# [TASK]
Restate every record exactly as it is written, while omitting the pictures it holds.
::: DATA
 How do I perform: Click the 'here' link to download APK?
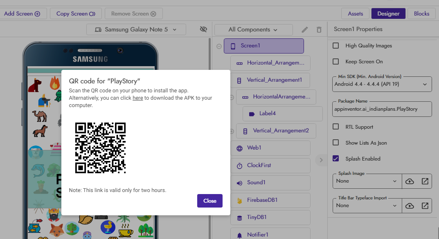point(137,98)
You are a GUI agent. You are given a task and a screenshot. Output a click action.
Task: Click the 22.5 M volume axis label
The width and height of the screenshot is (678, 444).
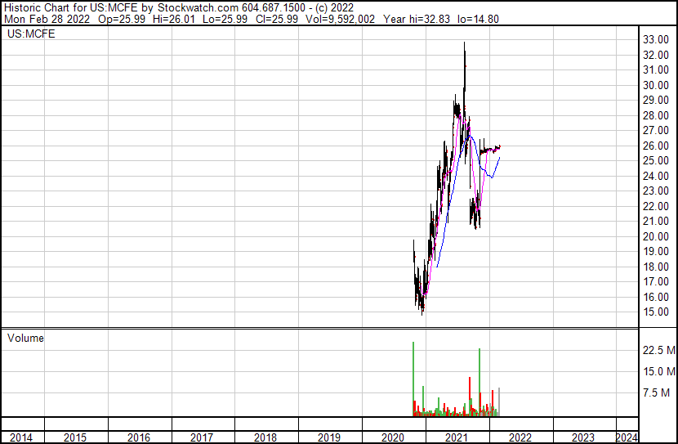click(658, 350)
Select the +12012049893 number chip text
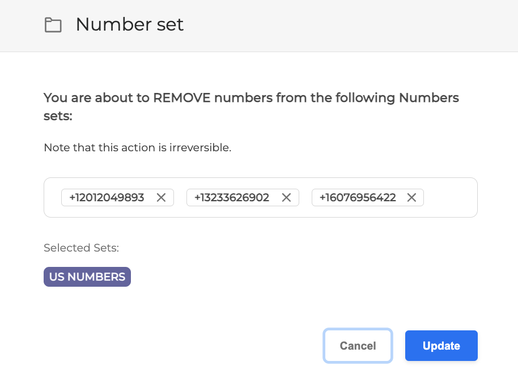This screenshot has width=518, height=374. pyautogui.click(x=107, y=197)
::::::
# [FINAL ANSWER]
 How do I perform: Click the 'here' link to download APK?
point(137,98)
You are a GUI agent. You are given a task and a screenshot. Output a click action.
Task: Click the 22.5 M volume axis label
The width and height of the screenshot is (678, 444).
click(658, 350)
Select the +12012049893 number chip text
This screenshot has width=518, height=374. pyautogui.click(x=107, y=197)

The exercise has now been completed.